Enfin, la mise en application des règles a toujours été le talon d’Achille du pacte de stabilité. En particulier, il est illusoire de s’appuyer sur des sanctions financières pour forcer les gouvernements récalcitrants. Les gouvernements sont naturellement peu enclins à se punir de la sorte les uns les autres. Depuis 1999, aucune sanction n’a été décidée, alors que les dettes ont considérablement augmenté dans plusieurs pays. Et pourtant, la Commission persiste. Son idée est que les sanctions seront utilisées si elles sont moins importantes. C’est probablement une nouvelle illusion. Il serait préférable de s’en remettre à des conseils budgétaires indépendants en exigeant qu’ils aient plus de moyens d’influencer les processus budgétaire.

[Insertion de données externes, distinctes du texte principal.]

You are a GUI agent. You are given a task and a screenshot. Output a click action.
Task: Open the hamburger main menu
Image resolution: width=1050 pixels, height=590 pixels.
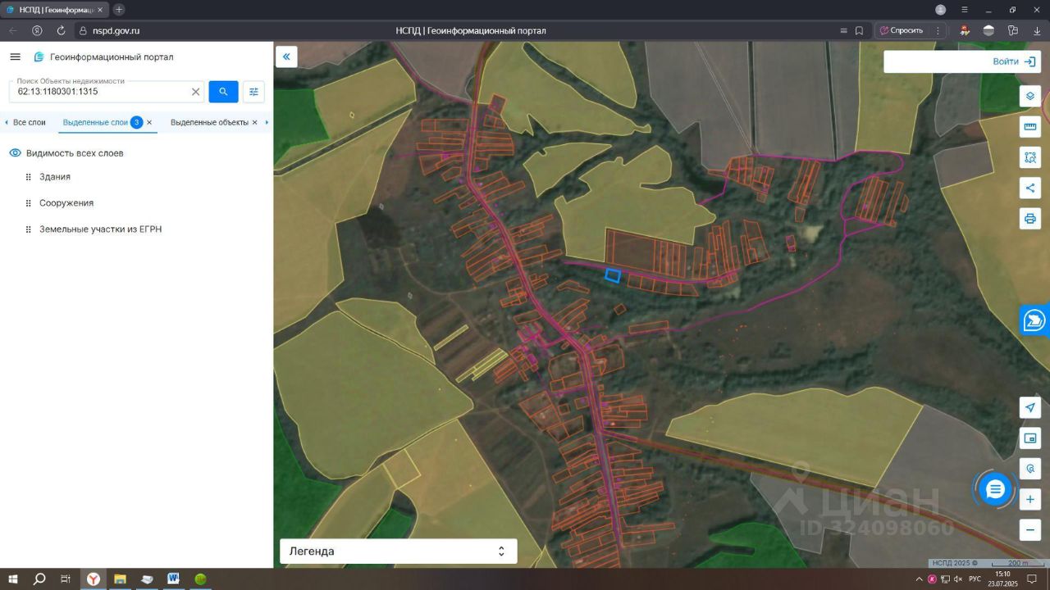click(15, 57)
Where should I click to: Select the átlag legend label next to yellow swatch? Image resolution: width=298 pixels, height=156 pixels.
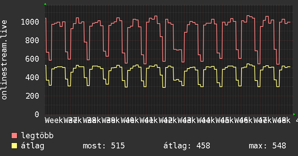(x=33, y=146)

La Commission a fait œuvre utile en reconnaissant que l’évolution de la dette publique est un concept de long terme, en mettant l’accent sur la trajection pluriannuelle des déficits budgétaires, et en proposant d’adopter une approche diversifiée qui tient compte des conditions particulières de chaque pays. Malheureusement, les erreurs inclues dans sa proposition fragilisent l’ensemble du projet. Sans aucun doute, elle doit naviguer entre les vues parfois contradictoires des pays membres en matière de discipline budgétaire. La réponse ne peut être que de s’en remettre plus clairement aux autorités nationales qui ont le pouvoir de décider de la politique budgétaire, autrement dit décentraliser la responsabilité de la discipline. Cela passe par une mise en place rigoureuse de conseils indépendants et influents, au niveau de chaque pays comme au niveau européen. Dans la mesure où cette décentralisation risque de réduire son rôle, il n’est pas surprenant que la Commission ne le propose pas.

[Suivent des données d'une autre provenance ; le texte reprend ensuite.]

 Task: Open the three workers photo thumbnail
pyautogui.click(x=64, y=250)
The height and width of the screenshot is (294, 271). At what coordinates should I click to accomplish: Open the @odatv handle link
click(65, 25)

Il revient maintenant aux pays membres d’évaluer la proposition. Certains vont y voir une tentative de prise de pouvoir de la Commission. D’autres y seront favorables dans la mesure où ils y verront la possibilité de négocier une mise en œuvre compréhensive, comme ce fut le cas dans le passé. Il se peut que le résultat sera un rejet de la proposition, ou bien son adoption. À ce stade, on peut craindre qu’une opportunité de finalement mettre en place la discipline budgétaire dans tous les pays de la zone euro ne soit gâchée. Une fois de plus.